FXC Intelligence’s cross-border market sizing data includes forecasts up to 2032, and shows that the non-wholesale cross-border payments market is set to have a TAM of $64.5tn in 2032. This represents a 62% increase on 2024, and a compound annual growth rate (CAGR) of 6.2%.
By contrast, the wholesale cross-border payments market is projected to reach $255.7tn by 2032 – a 65% increase on 2024 and a CAGR of 6.5%.
Meanwhile, the combined wholesale and retail market is set to see a 2032 TAM of $320.2tn, representing a 65% increase on 2024 and a CAGR of 6.4%.
Learn more about FXC Intelligence’s Market Sizing Data
How can FXC Intelligence’s market sizing data help my business?
Cross-border payments market growth trends
Looking at growth between 2016 through to 2024 shows the impact that the Covid-19 pandemic had on the cross-border payments market, and in particular the B2B side of the industry.
During Covid-19, B2B cross-border payments contracted significantly due to changing and tightening demands over the period. As a result, 2021 was a rebound year with unusually high year-on-year growth, which is not set to continue indefinitely.

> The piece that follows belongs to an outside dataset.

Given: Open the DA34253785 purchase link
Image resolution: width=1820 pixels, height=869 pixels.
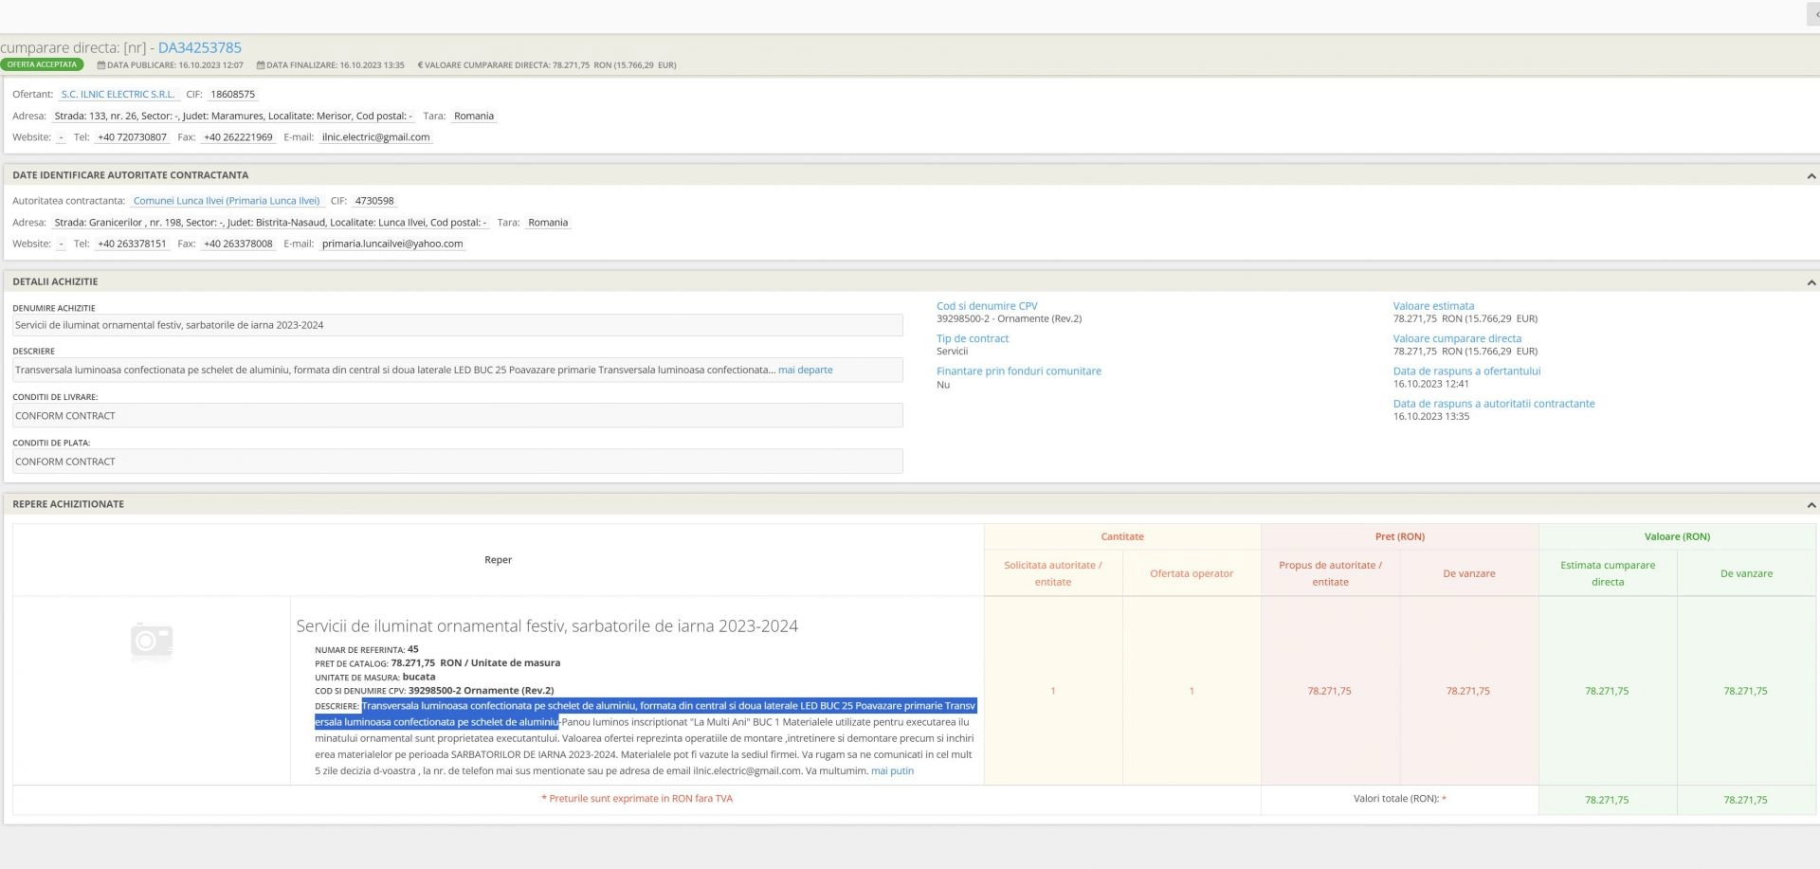Looking at the screenshot, I should point(199,47).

Our models take account of the pandemic and show that while we are set to see continued growth throughout the 2020s, this will be at a shallower rate than was seen in 2021 and to a lesser extent 2022.
As we look toward 2030 and beyond, we see continued growth in all segments, although expect to see sharper growth in some compared to others. In B2B payments, large enterprise is set to grow at a faster rate than SMB, although B2C payments are set to see the strongest growth of all the segments covered.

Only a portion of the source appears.